Yo creo que ser verde o sostenible no tiene que ser la razón para crear un nuevo producto para que te compren. La sostenibilidad tiene que ser la base del propio producto, es un compromiso. Está muy bien en un momento dado sacar una marca o un producto, pero estoy firmemente convencido de que lo que hagas tienes que hacerlo en lo que ya tienes. Si lanzas novedades te va a ir muy bien porque es la moda, pero no puedes hacer solo eso.

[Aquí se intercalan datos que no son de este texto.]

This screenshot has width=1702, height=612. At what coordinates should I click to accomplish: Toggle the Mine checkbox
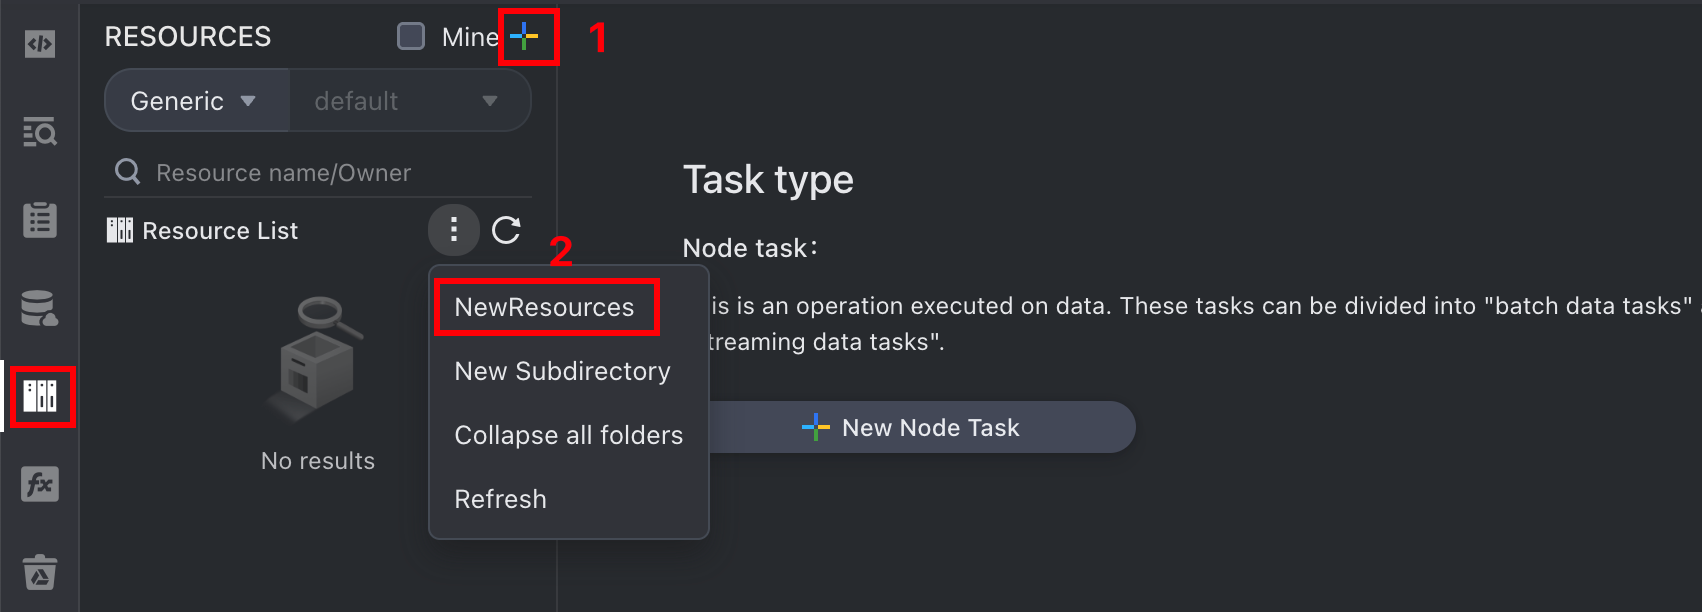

Desde 2017 hemos reducido el plástico no reutilizable en el 20%. Transformar las marcas de gran consumo tiene un impacto real mucho mayor porque llegan a más gente.

Está Philosophy.

Sí, pero es una marca que no ha cambiado desde que nació en el 96. Se basa mucho en los productos naturales y le ha venido muy bien la moda, pero es así desde sus inicios. De todas formas, no la hemos lanzado en España, se vende fundamentalmente en el mercado estadounidense. Lanzar una marca es muy caro, creas un perfume y sabes que vas a estar siete años perdiendo dinero. Es una inversión a muy largo plazo, no he visto a nadie que sea capaz de sacarle rendimiento económico en menos tiempo. Prefiero potenciar las marcas que ya tenemos aquí, por ejemplo, Gucci.

Gucci, Bottega Veneta... Coty está ligado a varias firmas de moda.

Sí, las marcas de lujo de perfumes normalmente las tenemos que asociar a una casa de moda. Somos una puerta de entrada al mundo del lujo a precios interesantísimos. Si quieres entrar en el universo Gucci, tienes camisetas a 300 euros o Gucci Bloom a menos de 90 euros. También nos salimos del mundo de la moda y cogimos Tiffany, que es exactamente el mismo ejemplo, pero en joyería. Si no puedes acceder al solitario de Tiffany, te compras el perfume, cuyo frasco es una réplica del diamante más grande del mundo y luce espectacular.